* **What to work on**: Rewrite the data below as a JSON list of strings, with one string per line. Cover everything from the line containing "Viewport: 688px width, 493px" down to the line containing "Click the qinglanhua.net", both included, and leave out blank lines.

===== Task data

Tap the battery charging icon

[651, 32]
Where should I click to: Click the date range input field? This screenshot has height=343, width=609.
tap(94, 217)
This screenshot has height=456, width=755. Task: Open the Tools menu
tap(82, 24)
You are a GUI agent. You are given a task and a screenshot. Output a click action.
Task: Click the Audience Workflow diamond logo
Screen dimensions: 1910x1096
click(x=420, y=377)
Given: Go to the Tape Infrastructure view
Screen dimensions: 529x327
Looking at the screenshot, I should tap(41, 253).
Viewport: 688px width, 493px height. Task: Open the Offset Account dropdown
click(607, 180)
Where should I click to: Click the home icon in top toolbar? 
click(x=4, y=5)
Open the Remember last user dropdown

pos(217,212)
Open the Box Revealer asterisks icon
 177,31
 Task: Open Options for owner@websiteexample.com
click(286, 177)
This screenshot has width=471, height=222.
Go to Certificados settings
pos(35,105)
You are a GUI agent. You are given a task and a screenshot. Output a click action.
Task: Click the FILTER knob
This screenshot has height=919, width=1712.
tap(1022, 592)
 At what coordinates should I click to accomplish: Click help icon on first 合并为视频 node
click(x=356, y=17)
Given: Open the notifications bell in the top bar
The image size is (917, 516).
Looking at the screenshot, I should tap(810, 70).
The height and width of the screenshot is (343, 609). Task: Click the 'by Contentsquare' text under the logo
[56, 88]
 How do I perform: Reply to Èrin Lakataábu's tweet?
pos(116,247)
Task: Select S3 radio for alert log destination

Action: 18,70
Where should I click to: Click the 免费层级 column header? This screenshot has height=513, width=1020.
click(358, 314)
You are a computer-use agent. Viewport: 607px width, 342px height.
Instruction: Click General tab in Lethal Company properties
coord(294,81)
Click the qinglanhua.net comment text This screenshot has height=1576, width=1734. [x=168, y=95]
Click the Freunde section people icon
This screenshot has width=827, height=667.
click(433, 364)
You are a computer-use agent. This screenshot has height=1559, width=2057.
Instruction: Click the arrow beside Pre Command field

==========

* **Result for this exercise**:
[
  "Viewport: 688px width, 493px height. Task: Open the Offset Account dropdown",
  "click(607, 180)",
  "Where should I click to: Click the home icon in top toolbar? ",
  "click(x=4, y=5)",
  "Open the Remember last user dropdown",
  "pos(217,212)",
  "Open the Box Revealer asterisks icon",
  " 177,31",
  " Task: Open Options for owner@websiteexample.com",
  "click(286, 177)",
  "This screenshot has width=471, height=222.",
  "Go to Certificados settings",
  "pos(35,105)",
  "You are a GUI agent. You are given a task and a screenshot. Output a click action.",
  "Task: Click the FILTER knob",
  "This screenshot has height=919, width=1712.",
  "tap(1022, 592)",
  " At what coordinates should I click to accomplish: Click help icon on first 合并为视频 node",
  "click(x=356, y=17)",
  "Given: Open the notifications bell in the top bar",
  "The image size is (917, 516).",
  "Looking at the screenshot, I should tap(810, 70).",
  "The height and width of the screenshot is (343, 609). Task: Click the 'by Contentsquare' text under the logo",
  "[56, 88]",
  " How do I perform: Reply to Èrin Lakataábu's tweet?",
  "pos(116,247)",
  "Task: Select S3 radio for alert log destination",
  "Action: 18,70",
  "Where should I click to: Click the 免费层级 column header? This screenshot has height=513, width=1020.",
  "click(358, 314)",
  "You are a computer-use agent. Viewport: 607px width, 342px height.",
  "Instruction: Click General tab in Lethal Company properties",
  "coord(294,81)",
  "Click the qinglanhua.net comment text This screenshot has height=1576, width=1734. [x=168, y=95]"
]